#### Available data:
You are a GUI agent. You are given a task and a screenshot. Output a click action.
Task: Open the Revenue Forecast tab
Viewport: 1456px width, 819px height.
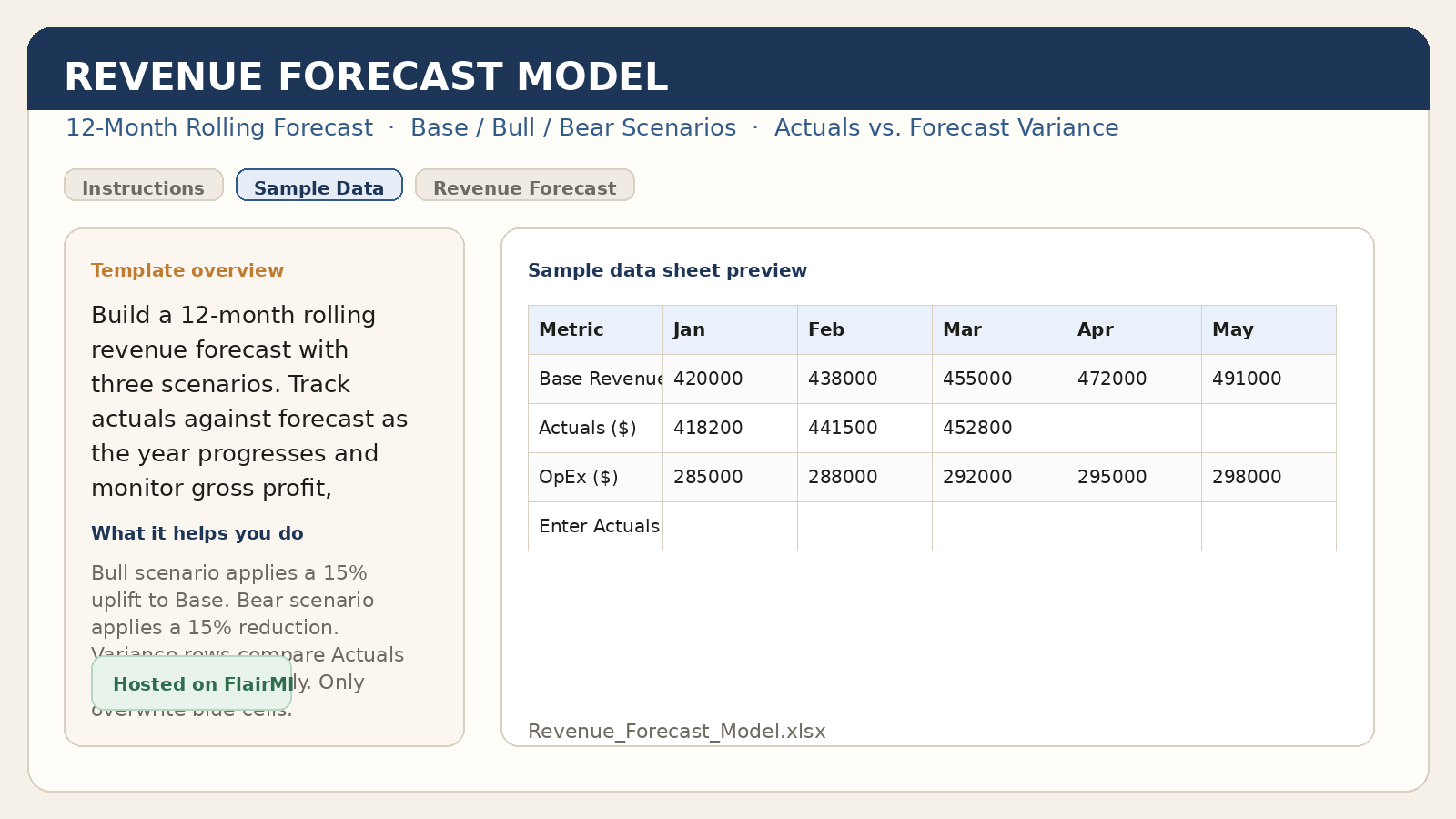pos(524,187)
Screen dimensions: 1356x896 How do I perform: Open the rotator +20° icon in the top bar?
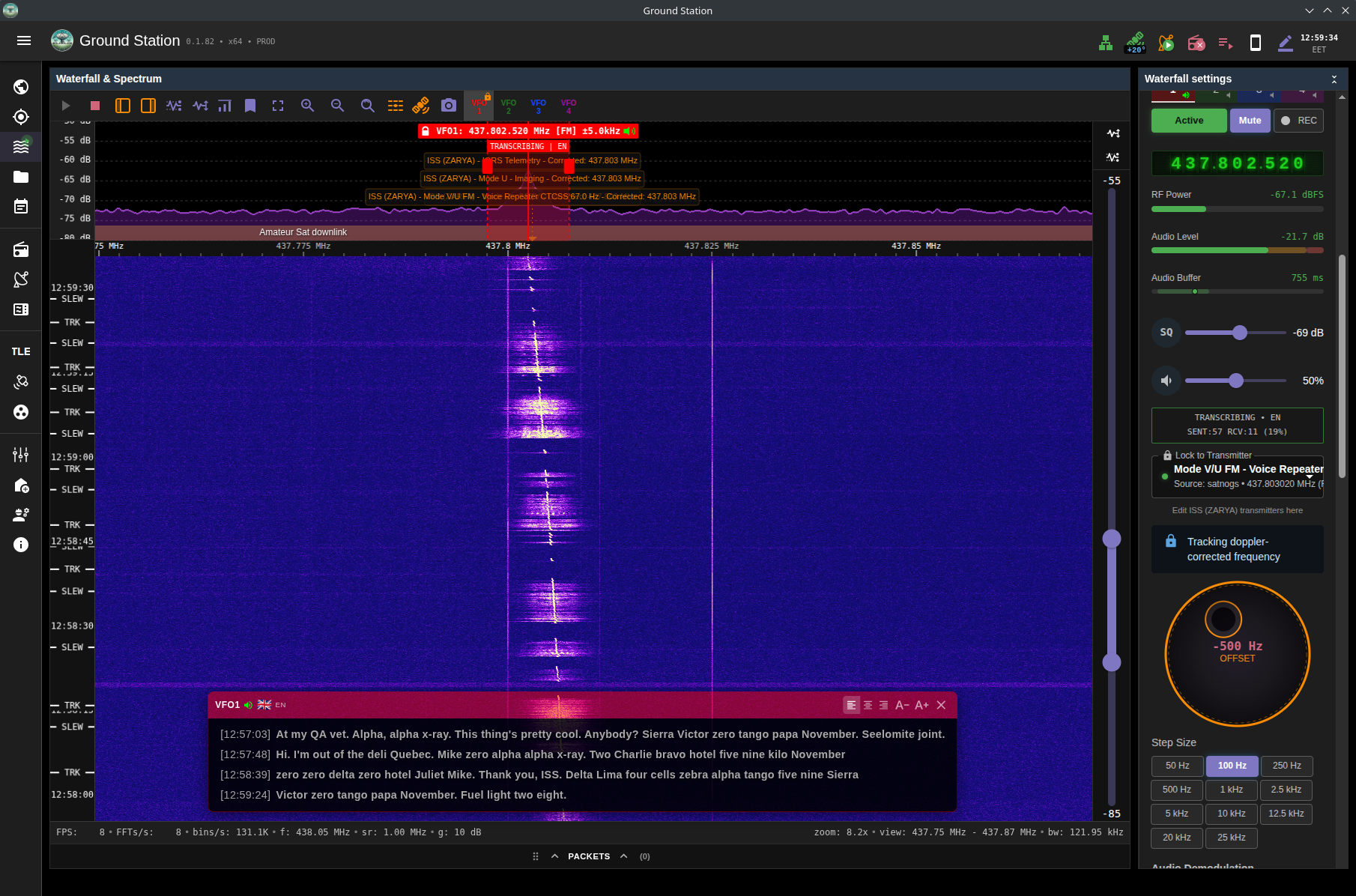click(x=1135, y=43)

#### Requirement:
Starting at the line that contains "Viewport: 1456px width, 819px height.", restate each line verbatim through the final line of the listing, skipping all pictures.

#### Output for this task:
Viewport: 1456px width, 819px height.
pos(524,187)
Screen dimensions: 1356x896 How do I perform: Open the rotator +20° icon in the top bar?
click(x=1135, y=43)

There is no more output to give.